Disable comparison overlap checks in assert statements
Feature
In assert statements, allow comparisons that don't appear to overlap. These are common in test cases, and tend to generate false positives.
One way to implement this would be to filter out errors with the comparison-overlap error code in assert statements.
A potentially better way would be to not narrow down types in comparisons in assert statements, but this could be too complicated and ad hoc.
Example where we have a false positive:
# mypy: strict-equality
from enum import Enum
class MyEnum(Enum):
X = 1
Y = 2
class MyClass:
attr: MyEnum = MyEnum.X
def mutate(self) -> None:
self.attr = MyEnum.Y
def test_foo() -> None:
a = MyClass()
assert a.attr == MyEnum.X
a.mutate()
assert a.attr == MyEnum.Y # Error: Non-overlapping equality check
Pitch
These errors are often false positives, and they are somewhat frequent in test cases. The fix seems simple.
Hints
Here is an example of filtering errors adapted from mypy/plugins/default.py:
with self.msg.filter_errors(
filter_errors=lambda name, info: info.code != codes.TYPEDDICT_READONLY_MUTATED,
save_filtered_errors=True,
):
Could I be assigned this?
Feel free to send a PR if you're interested in working on this!
Even in non-test code, a redundant assert can get optimized out anyway. And in non-optimized mode, it's almost certainly a quick sanity check. So I'm in favor of such a change for less false-positives.

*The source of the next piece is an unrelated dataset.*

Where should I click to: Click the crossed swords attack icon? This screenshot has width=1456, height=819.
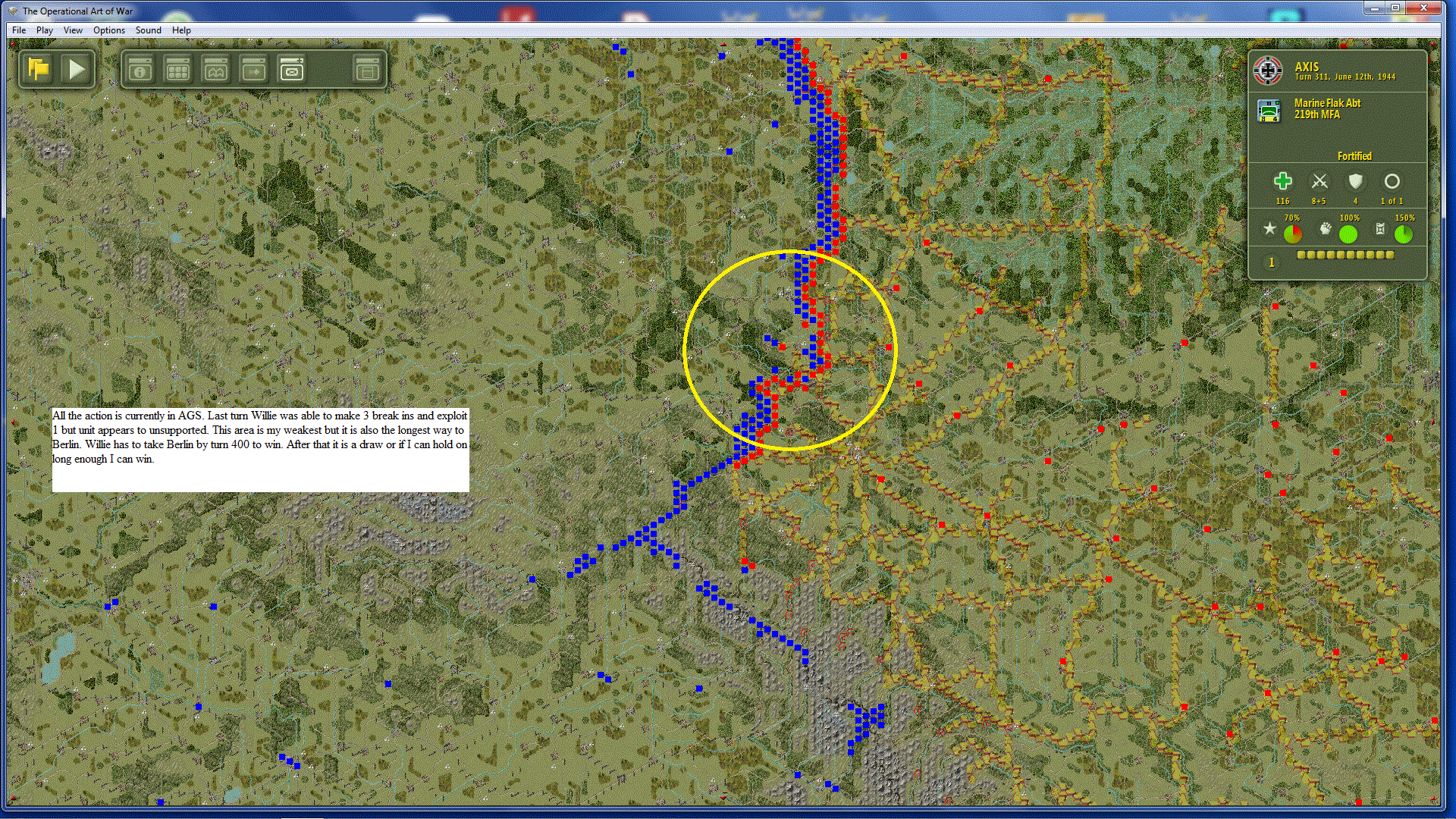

Wonder if there's anything we can do about the reachability implications, since mypy will currently just not check any subsequent code in the example given. And if you do happen to have --warn-unreachable on, you'll get a similar error (granted it doesn't get used that much since it's not currently part of --strict)

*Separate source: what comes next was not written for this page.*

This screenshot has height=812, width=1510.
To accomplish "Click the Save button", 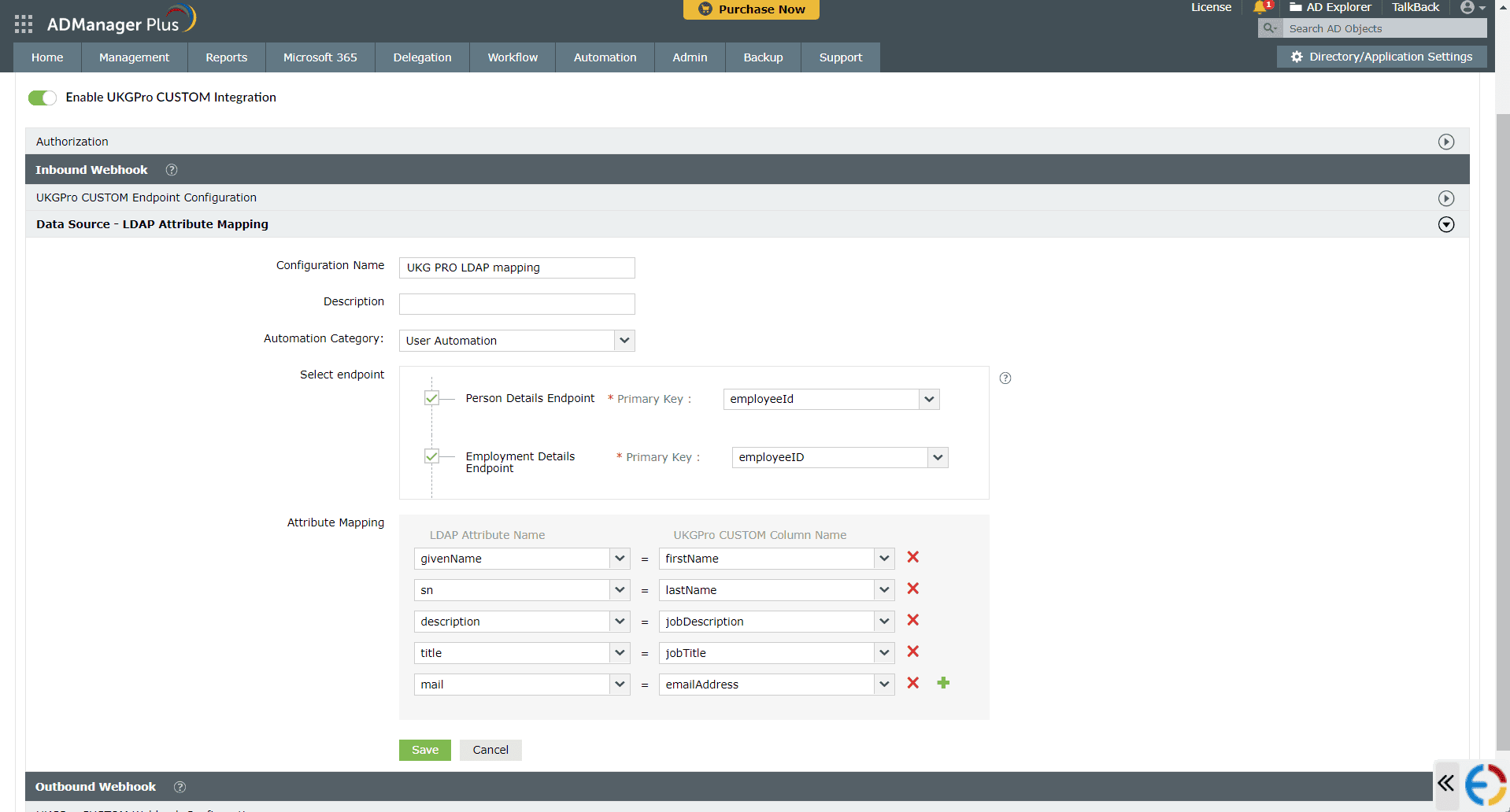I will pos(424,749).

I would like to add that in my opinion, there is a specific issue with the type being narrowed to a specific enum member. This does not happen with other types.

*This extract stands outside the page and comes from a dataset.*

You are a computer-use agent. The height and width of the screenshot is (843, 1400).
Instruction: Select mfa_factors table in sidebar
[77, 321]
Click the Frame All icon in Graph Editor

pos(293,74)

As an analogy, I'll take the same code @JukkaL used with ints instead of enums (I'll even leave the Enum and make it an IntEnum:
# mypy: strict-equality
from enum import IntEnum
class MyEnum(IntEnum):
X = 1
Y = 2
class MyClass:
attr: MyEnum = MyEnum.X
num: int = 0
def mutate(self) -> None:
self.attr = MyEnum.Y
self.num += 1
def test_foo() -> None:
a = MyClass()
assert a.attr == MyEnum.X
assert a.num == 0
a.mutate()
assert a.attr == MyEnum.Y # Error: Non-overlapping equality check
assert a.num == 1 # No error here
I understand that from python's point of view each enum member is it's own type but when I annotate var: MyEnum What I mean is that var could be any one of the members of MyEnum.